● **Material for this task**:
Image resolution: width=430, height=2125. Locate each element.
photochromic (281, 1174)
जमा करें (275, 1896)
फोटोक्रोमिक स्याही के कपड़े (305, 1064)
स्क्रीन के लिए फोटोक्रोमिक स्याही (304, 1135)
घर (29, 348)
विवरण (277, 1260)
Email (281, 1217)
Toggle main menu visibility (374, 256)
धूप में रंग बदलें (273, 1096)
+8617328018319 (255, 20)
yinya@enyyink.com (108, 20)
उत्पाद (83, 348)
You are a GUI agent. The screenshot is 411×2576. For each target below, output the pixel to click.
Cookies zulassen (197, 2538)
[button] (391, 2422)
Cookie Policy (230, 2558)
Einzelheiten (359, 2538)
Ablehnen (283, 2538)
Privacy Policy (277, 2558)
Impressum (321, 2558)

==

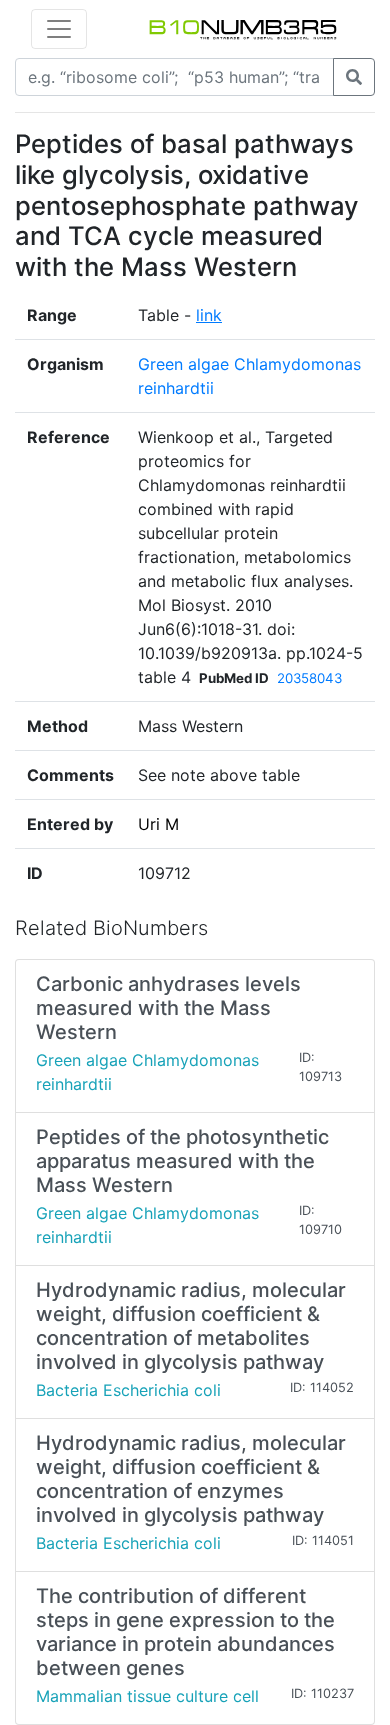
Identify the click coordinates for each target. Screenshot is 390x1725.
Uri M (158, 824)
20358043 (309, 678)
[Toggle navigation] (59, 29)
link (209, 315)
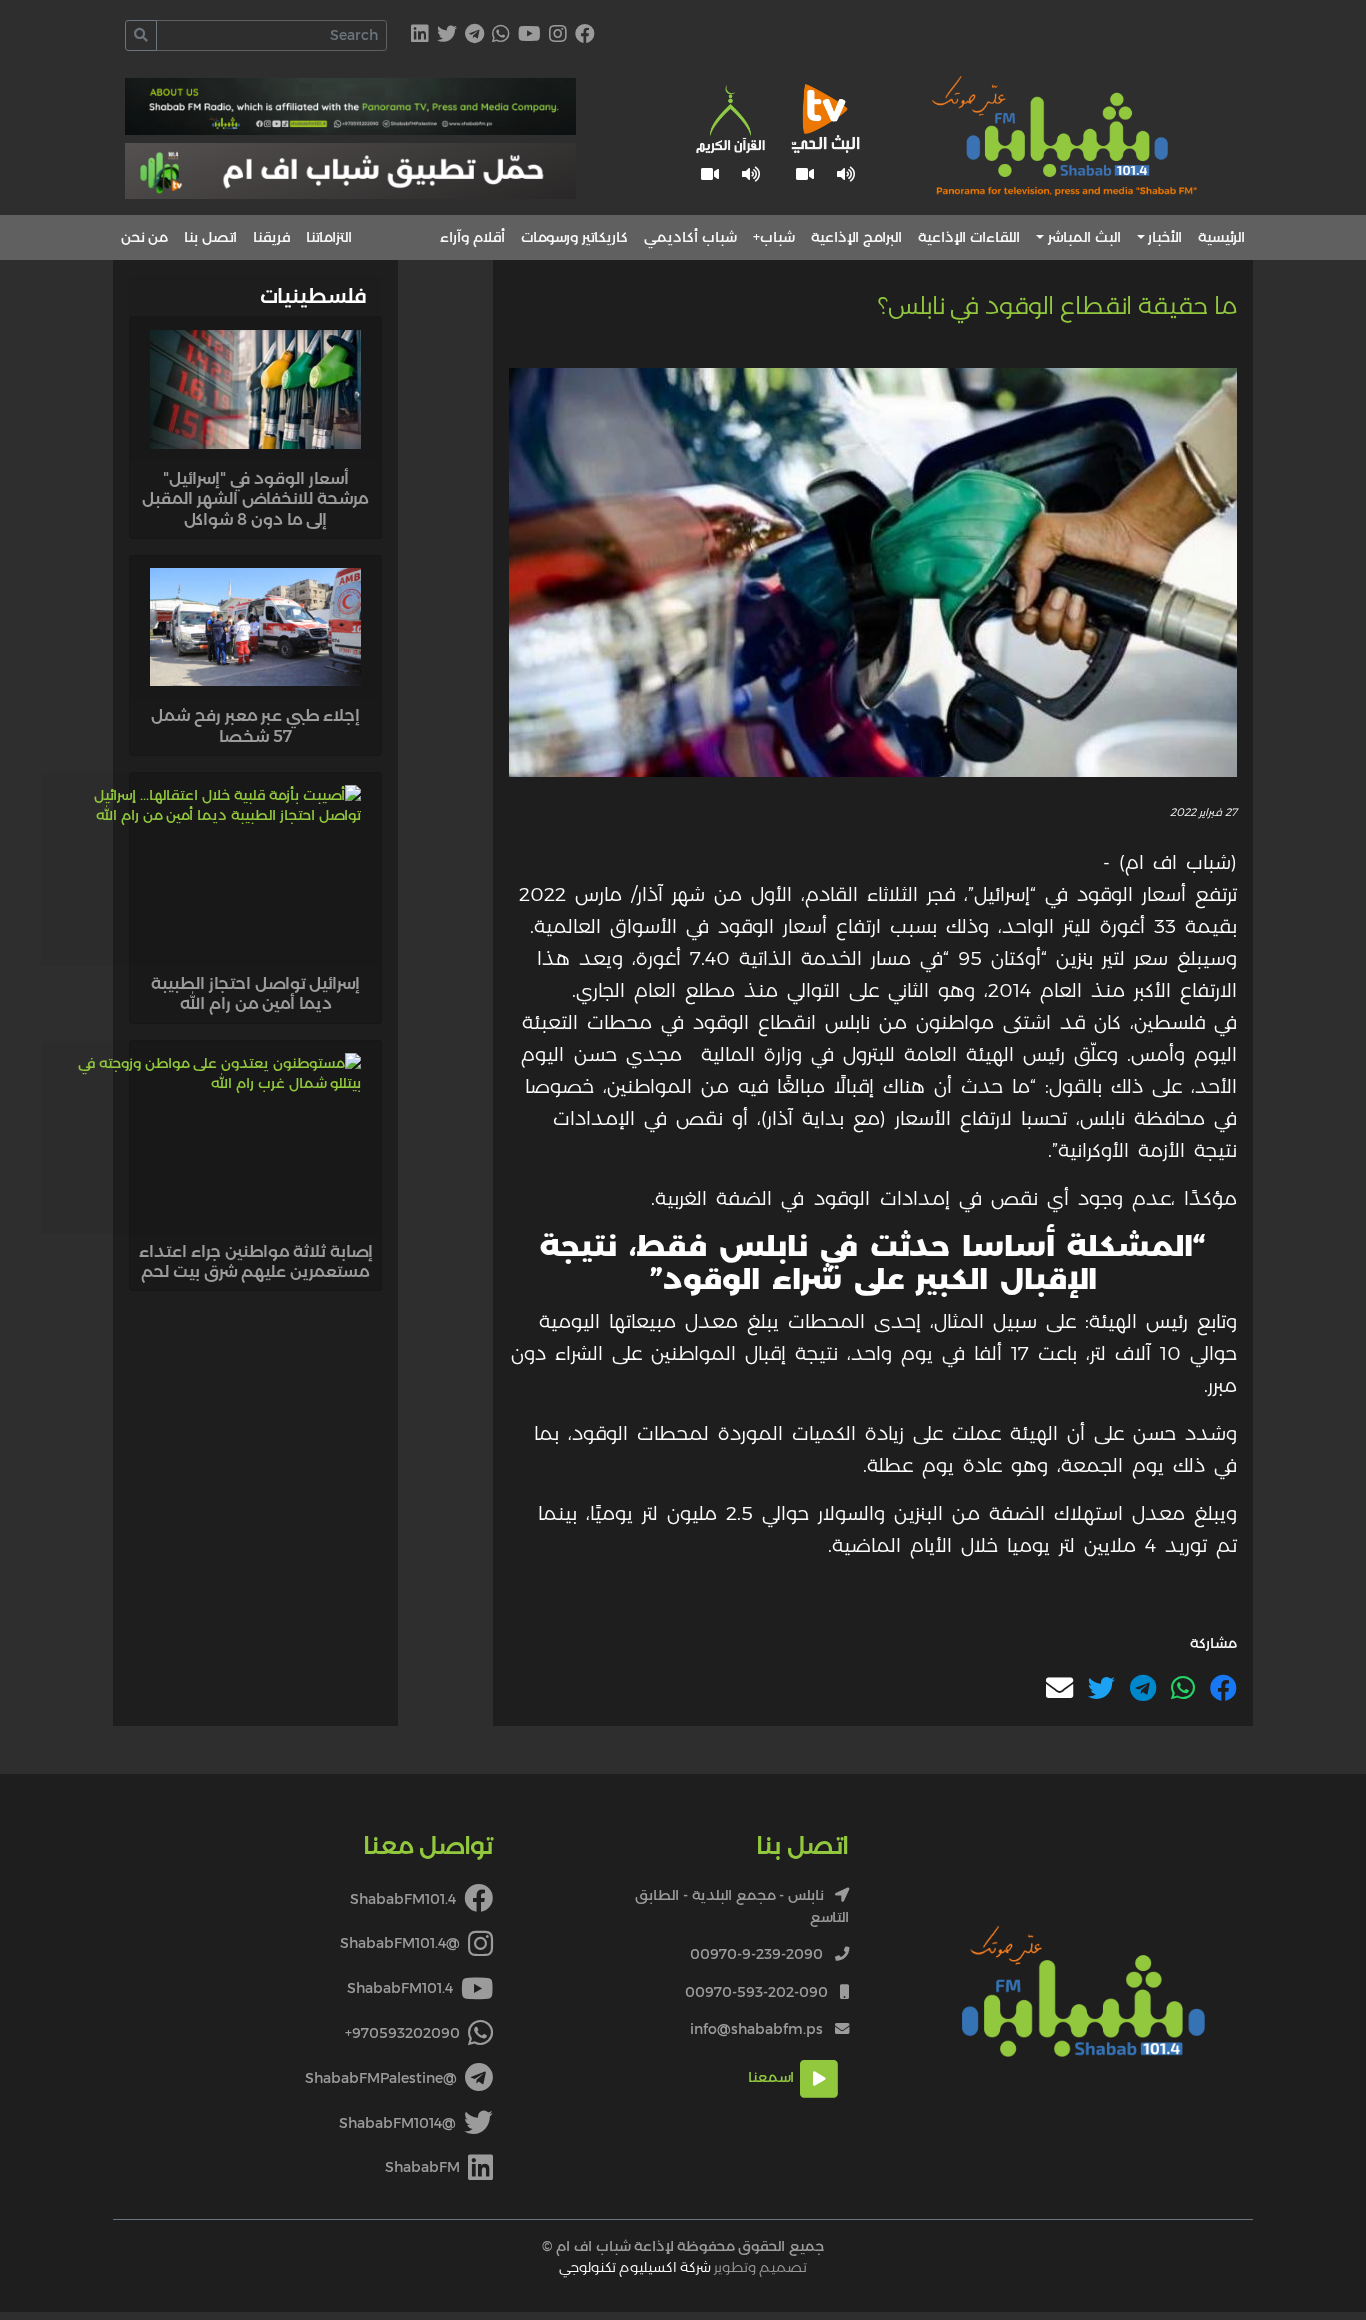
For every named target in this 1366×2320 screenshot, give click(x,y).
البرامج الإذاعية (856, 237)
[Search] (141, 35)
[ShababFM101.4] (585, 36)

● **Your instructions**: Look through the data above and return exactly the lines from the one that contains "Email (281, 1217)" to the one that contains "Ablehnen (283, 2538)", inclusive, with nothing else.

● **Exercise output**:
Email (281, 1217)
Toggle main menu visibility (374, 256)
धूप में रंग बदलें (273, 1096)
+8617328018319 (255, 20)
yinya@enyyink.com (108, 20)
उत्पाद (83, 348)
You are a GUI agent. The screenshot is 411×2576. For each target below, output the pixel to click.
Cookies zulassen (197, 2538)
[button] (391, 2422)
Cookie Policy (230, 2558)
Einzelheiten (359, 2538)
Ablehnen (283, 2538)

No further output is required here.